U.S. Fire Insurance Co. and The North River Insurance Co. are fighting involvement in a class action filed by customers against its insured, Peterson Oil Co. and three of its executives. The insurers are currently providing a defense but that is subject to a complete reservations of rights to deny indemnity, withdraw from the defense and to seek a judicial declaration.

According to the underlying suit in the case, Peterson allegedly delivered oil averaging 35% biodiesel in many years and, in many months, 70% or higher in order to qualify for lucrative tax breaks. According to suit, the U.S. Department of Energy Resources does not recommend fuel that contains greater than 20% biodiesel for traditional home heating oil applications and that prior to 2021, no burner manufacturers had approved their burners for use with fuel containing more than 5% biodiesel without a conversion kit, which only permits burners to use up to 20% biodiesel.

The complaint alleges that Peterson began delivering the incompatible fuel in 2012 but did not inform customers until 2019, when it sought to qualify for federal tax breaks for selling the biodiesel. The plaintiffs allege that Peterson “still has not disclosed any known risks of using biodiesel to its customers, and purposefully concealed the true contents and characteristics of its fuel to increase profits.”
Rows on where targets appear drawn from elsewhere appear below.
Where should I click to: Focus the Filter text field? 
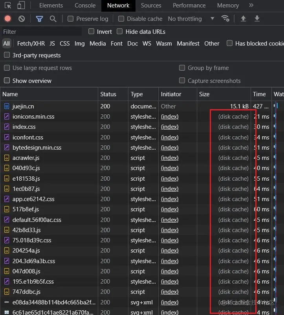point(42,31)
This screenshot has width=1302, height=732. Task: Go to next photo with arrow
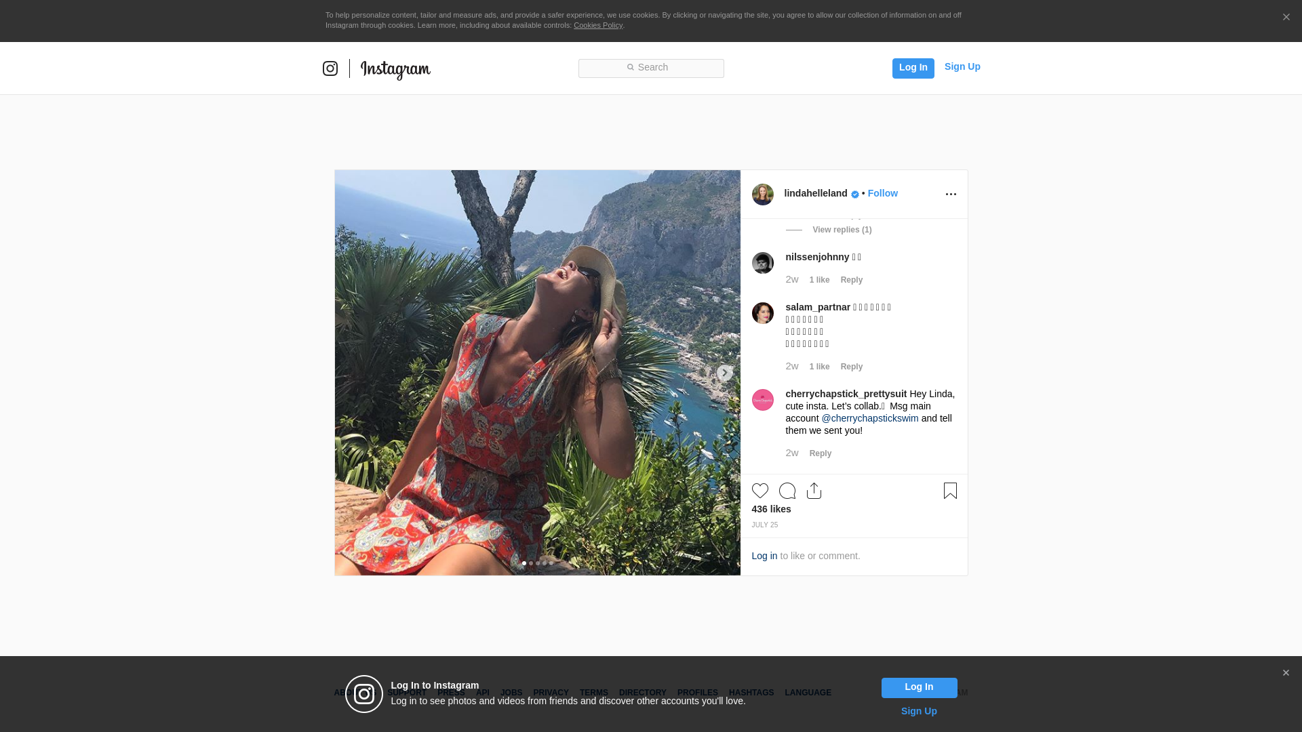(724, 373)
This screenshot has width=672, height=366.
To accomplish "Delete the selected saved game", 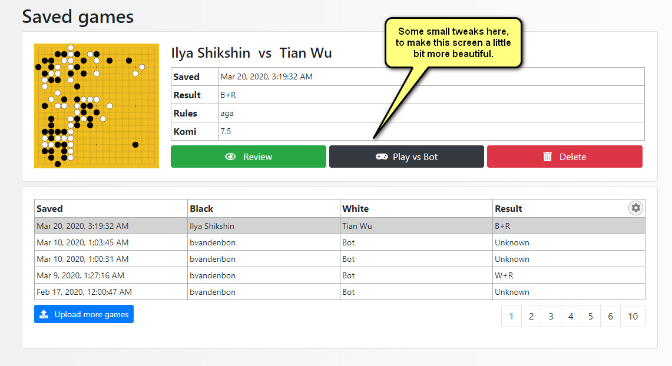I will point(564,157).
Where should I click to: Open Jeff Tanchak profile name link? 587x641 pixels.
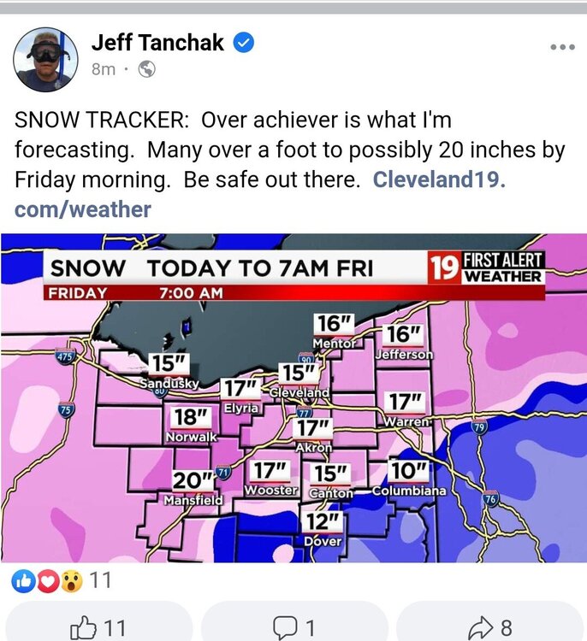[157, 43]
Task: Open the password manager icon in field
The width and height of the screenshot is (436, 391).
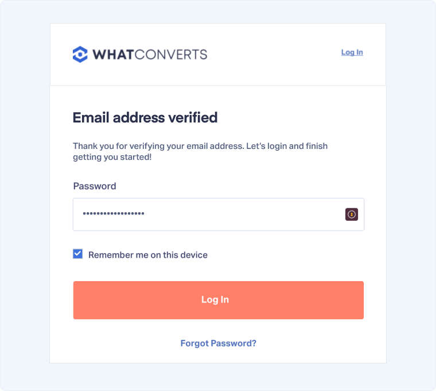Action: [352, 214]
The incompatible fuel ended up causing damage, requiring repairs and replacement, and providing less efficient heating. Some customers claim they spent thousands of dollars on replacing or emptying tanks, repairing and cleanup after oil pipes burst, and acquiring replacement fuel.

The insurers argue that the class action claims fall outside the policies they issued to Peterson.

The primary and umbrella commercial insurance policies from the insurers were renewed from July 2012 through July 2016. Insurers claim both policies contain numerous exclusions including for property damage expected or intended by the insured, for property damage to impaired property, and for pollution.

Since the underlying action alleges that Peterson knew that mixing high percentages of biodiesel with fuel did not meet industry standards for heating oil and they were aware of the risks high biodiesel blends posed to customers’ heating equipment, the insurers argue that coverage is precluded by the “expected or intended injury” exclusion in the primary policies and the umbrella policies.

The insurers further maintain the policies only provide coverage for property damage caused by an occurrence “that takes place during the policy period.” While they allege Peterson began delivering the incompatible fuel in 2012, none of the claimants appear to allege damage claims before July 2016, when the policies expired.

The umbrella policies also contain a limitation of coverage related to property damage arising from the erroneous delivery of one liquid product for another.